-- start Supplied material --
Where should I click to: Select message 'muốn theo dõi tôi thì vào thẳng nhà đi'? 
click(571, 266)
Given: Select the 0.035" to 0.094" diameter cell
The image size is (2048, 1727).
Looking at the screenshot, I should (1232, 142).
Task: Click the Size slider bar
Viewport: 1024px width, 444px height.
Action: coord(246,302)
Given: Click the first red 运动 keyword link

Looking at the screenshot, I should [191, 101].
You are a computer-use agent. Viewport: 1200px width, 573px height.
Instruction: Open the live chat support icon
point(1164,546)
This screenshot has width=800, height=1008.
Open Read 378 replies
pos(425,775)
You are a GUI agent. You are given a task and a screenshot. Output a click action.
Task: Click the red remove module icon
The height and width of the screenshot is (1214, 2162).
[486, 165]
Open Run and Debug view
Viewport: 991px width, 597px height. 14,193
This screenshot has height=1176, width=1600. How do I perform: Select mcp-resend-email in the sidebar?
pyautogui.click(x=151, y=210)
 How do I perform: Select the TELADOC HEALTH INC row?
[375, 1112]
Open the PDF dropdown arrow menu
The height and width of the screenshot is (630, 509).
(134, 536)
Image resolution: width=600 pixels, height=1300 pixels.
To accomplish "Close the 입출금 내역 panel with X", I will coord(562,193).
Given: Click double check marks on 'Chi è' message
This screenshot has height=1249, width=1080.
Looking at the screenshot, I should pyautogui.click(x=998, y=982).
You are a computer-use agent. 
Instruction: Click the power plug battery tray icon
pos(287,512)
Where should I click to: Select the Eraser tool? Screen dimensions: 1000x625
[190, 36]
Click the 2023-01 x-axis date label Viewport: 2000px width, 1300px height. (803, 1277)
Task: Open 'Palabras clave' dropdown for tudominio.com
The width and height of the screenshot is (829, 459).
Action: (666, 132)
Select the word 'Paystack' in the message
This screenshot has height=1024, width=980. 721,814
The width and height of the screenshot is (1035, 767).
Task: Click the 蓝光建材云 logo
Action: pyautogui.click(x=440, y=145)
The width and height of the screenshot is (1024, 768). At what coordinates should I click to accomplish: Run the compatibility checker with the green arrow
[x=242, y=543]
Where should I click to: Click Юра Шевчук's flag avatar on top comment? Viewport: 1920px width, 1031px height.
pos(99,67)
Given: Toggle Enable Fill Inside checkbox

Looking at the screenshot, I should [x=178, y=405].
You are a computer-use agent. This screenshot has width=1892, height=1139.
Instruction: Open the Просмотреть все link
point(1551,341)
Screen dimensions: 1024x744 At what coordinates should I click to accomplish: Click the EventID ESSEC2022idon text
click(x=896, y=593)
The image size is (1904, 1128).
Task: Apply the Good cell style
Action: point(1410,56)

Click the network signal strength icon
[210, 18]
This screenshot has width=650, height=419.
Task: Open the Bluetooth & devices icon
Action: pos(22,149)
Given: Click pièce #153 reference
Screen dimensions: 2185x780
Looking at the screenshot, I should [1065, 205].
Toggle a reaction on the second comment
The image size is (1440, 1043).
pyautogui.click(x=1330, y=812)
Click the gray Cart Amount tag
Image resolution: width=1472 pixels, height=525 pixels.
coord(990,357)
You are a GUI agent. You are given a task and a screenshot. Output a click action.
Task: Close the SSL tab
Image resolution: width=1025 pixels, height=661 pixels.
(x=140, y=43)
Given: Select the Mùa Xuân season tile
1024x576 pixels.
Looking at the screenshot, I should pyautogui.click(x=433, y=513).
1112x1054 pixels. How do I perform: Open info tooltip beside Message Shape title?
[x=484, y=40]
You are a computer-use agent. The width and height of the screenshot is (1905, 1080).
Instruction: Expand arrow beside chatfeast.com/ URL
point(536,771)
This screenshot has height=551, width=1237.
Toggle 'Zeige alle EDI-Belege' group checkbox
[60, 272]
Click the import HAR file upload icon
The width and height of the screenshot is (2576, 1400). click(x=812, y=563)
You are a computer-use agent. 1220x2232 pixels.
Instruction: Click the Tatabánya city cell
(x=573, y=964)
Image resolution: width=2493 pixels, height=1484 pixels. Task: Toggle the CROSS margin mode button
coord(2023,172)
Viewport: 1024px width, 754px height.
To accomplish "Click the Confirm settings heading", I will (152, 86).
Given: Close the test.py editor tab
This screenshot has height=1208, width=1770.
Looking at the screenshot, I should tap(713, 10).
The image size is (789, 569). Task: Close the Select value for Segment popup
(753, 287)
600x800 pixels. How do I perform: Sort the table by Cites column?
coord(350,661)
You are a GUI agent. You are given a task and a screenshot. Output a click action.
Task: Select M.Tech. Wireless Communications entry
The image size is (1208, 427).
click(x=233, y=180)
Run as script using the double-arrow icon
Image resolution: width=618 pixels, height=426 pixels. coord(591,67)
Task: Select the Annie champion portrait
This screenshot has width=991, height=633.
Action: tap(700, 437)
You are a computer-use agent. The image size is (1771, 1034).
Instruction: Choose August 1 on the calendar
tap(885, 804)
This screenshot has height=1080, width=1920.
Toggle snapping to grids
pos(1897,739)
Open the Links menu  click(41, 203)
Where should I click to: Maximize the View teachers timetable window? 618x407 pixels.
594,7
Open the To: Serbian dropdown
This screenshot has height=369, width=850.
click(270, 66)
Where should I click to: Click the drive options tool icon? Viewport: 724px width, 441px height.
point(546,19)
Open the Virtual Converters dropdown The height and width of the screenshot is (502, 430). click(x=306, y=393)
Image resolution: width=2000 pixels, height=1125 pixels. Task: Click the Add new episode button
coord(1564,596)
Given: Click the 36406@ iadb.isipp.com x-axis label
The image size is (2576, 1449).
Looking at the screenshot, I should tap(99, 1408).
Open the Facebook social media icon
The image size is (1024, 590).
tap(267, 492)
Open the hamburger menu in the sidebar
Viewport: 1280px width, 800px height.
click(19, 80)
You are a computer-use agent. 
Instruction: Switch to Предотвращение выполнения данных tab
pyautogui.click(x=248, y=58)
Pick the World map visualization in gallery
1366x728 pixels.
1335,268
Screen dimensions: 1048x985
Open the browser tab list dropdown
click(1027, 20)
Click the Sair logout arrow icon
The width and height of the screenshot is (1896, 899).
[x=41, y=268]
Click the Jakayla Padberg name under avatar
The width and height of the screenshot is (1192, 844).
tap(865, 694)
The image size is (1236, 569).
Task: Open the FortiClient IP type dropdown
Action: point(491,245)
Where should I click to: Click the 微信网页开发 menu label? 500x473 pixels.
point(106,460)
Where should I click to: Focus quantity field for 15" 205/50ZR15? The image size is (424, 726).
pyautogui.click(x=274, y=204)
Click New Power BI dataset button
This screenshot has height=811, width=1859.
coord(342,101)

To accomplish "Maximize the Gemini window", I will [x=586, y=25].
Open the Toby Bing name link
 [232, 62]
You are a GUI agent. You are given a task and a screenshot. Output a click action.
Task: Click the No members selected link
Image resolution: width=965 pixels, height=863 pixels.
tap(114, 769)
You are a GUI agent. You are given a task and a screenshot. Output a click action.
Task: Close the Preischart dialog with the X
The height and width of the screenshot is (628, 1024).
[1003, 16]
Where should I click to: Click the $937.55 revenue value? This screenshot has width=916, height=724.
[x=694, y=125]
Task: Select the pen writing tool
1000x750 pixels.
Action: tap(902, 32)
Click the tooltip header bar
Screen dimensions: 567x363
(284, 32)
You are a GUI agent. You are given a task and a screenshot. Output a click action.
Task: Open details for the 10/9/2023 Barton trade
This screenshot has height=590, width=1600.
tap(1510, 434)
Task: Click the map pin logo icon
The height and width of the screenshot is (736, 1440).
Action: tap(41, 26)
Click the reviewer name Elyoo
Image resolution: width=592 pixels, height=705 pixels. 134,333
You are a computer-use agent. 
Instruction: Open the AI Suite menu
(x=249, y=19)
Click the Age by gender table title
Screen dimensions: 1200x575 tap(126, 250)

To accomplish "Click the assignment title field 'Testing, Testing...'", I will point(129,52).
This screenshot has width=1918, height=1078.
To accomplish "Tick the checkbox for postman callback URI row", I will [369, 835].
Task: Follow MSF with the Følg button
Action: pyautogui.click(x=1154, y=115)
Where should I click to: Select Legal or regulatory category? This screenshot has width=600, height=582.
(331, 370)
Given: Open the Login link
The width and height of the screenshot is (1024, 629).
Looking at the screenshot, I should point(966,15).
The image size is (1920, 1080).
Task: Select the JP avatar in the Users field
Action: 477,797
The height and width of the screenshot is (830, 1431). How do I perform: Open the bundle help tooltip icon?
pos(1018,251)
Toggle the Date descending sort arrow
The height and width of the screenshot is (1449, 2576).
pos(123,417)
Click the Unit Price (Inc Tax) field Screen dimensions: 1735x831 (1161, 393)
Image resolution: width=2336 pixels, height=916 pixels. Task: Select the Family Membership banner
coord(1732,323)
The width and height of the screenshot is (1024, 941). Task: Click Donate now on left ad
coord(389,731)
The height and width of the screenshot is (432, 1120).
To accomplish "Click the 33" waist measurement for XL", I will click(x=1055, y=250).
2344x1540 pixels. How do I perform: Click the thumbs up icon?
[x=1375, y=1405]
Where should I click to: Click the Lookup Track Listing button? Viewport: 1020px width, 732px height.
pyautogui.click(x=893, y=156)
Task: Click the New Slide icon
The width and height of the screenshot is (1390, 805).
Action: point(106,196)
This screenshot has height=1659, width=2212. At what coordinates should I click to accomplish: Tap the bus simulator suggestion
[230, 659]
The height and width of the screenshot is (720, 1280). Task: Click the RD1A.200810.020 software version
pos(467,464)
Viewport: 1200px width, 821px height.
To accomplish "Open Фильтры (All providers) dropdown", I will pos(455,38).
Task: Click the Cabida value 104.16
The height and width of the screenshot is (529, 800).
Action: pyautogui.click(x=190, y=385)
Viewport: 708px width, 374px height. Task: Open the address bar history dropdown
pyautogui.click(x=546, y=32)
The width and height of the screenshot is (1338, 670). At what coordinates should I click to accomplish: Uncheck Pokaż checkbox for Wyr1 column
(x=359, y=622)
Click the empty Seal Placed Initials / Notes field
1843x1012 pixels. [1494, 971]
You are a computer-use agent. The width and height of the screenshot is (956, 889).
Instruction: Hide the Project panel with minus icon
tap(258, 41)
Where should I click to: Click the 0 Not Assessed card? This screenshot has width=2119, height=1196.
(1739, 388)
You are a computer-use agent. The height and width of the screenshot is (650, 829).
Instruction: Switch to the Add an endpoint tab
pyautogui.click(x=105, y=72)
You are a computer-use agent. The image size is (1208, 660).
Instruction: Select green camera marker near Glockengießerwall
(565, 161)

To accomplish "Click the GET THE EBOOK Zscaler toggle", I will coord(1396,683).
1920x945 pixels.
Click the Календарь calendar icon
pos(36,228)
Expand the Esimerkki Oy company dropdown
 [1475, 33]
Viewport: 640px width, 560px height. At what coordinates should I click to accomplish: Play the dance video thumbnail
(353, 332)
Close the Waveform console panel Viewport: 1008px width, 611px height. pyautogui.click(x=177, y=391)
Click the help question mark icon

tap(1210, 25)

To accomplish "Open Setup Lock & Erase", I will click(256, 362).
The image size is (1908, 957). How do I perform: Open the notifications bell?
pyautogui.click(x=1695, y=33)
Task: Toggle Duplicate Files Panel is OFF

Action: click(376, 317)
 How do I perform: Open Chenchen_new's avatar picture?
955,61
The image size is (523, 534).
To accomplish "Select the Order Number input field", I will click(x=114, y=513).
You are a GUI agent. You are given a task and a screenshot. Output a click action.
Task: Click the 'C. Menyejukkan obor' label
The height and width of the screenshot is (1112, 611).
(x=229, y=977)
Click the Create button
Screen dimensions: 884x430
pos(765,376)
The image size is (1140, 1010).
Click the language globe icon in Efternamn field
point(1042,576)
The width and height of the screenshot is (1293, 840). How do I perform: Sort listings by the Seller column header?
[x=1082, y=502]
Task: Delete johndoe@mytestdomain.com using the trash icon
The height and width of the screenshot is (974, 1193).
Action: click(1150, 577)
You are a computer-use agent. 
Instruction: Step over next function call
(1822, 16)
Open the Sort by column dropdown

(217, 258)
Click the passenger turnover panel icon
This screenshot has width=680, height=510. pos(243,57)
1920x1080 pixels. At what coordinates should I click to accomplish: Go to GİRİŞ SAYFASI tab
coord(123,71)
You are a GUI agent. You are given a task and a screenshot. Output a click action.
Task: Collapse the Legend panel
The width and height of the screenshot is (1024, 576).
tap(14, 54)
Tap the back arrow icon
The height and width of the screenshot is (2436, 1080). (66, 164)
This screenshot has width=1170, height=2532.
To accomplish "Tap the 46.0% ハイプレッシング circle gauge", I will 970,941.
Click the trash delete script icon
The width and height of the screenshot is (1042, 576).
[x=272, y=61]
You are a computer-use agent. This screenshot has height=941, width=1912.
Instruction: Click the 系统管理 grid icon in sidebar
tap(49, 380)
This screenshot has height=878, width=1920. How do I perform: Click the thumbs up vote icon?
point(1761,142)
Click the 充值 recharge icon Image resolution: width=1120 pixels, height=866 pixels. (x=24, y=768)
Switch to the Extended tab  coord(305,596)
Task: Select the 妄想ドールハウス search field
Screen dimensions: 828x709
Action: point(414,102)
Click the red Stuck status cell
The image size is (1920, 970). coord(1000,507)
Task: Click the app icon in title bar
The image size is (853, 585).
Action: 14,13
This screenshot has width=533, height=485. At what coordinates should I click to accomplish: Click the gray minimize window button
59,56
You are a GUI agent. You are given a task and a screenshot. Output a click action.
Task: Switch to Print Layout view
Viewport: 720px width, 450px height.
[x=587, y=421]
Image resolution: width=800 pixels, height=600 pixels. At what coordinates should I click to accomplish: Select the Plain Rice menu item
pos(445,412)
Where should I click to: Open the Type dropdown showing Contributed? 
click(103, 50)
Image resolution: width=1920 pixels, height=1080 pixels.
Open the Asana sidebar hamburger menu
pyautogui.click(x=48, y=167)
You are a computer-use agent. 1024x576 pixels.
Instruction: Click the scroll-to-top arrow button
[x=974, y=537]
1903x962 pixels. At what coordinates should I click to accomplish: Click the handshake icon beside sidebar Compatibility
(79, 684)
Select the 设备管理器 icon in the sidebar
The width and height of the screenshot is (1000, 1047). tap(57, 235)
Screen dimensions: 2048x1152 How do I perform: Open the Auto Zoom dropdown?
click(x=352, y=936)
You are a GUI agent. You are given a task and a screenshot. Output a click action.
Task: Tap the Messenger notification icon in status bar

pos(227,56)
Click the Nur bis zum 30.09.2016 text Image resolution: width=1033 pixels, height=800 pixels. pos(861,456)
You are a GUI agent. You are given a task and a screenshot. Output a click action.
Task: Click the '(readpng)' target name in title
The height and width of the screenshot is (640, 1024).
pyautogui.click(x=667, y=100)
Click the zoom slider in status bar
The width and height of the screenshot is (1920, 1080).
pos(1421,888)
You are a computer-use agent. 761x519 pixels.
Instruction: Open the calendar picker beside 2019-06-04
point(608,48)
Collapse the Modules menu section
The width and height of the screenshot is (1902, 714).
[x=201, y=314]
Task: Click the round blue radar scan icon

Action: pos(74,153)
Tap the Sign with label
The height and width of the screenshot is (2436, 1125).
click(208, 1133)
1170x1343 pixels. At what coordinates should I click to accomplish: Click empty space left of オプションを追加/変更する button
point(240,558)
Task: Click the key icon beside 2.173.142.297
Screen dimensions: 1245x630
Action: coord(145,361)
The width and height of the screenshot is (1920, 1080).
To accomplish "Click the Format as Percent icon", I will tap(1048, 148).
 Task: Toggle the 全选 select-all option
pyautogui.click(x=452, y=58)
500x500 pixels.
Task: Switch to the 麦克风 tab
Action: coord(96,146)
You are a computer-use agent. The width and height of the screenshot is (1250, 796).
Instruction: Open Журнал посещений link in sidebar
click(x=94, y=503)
-- end Supplied material --
Print every line from the one containing "Where should I click to: Focus" down to the one containing "tap(1510, 434)" above, with no changes.

_Reply_.
Where should I click to: Focus quantity field for 15" 205/50ZR15? The image size is (424, 726).
pyautogui.click(x=274, y=204)
Click New Power BI dataset button
This screenshot has height=811, width=1859.
coord(342,101)

To accomplish "Maximize the Gemini window", I will [x=586, y=25].
Open the Toby Bing name link
 [232, 62]
You are a GUI agent. You are given a task and a screenshot. Output a click action.
Task: Click the No members selected link
Image resolution: width=965 pixels, height=863 pixels.
tap(114, 769)
You are a GUI agent. You are given a task and a screenshot. Output a click action.
Task: Close the Preischart dialog with the X
The height and width of the screenshot is (628, 1024).
[1003, 16]
Where should I click to: Click the $937.55 revenue value? This screenshot has width=916, height=724.
[x=694, y=125]
Task: Select the pen writing tool
1000x750 pixels.
Action: tap(902, 32)
Click the tooltip header bar
Screen dimensions: 567x363
(284, 32)
You are a GUI agent. You are given a task and a screenshot. Output a click action.
Task: Open details for the 10/9/2023 Barton trade
This screenshot has height=590, width=1600.
tap(1510, 434)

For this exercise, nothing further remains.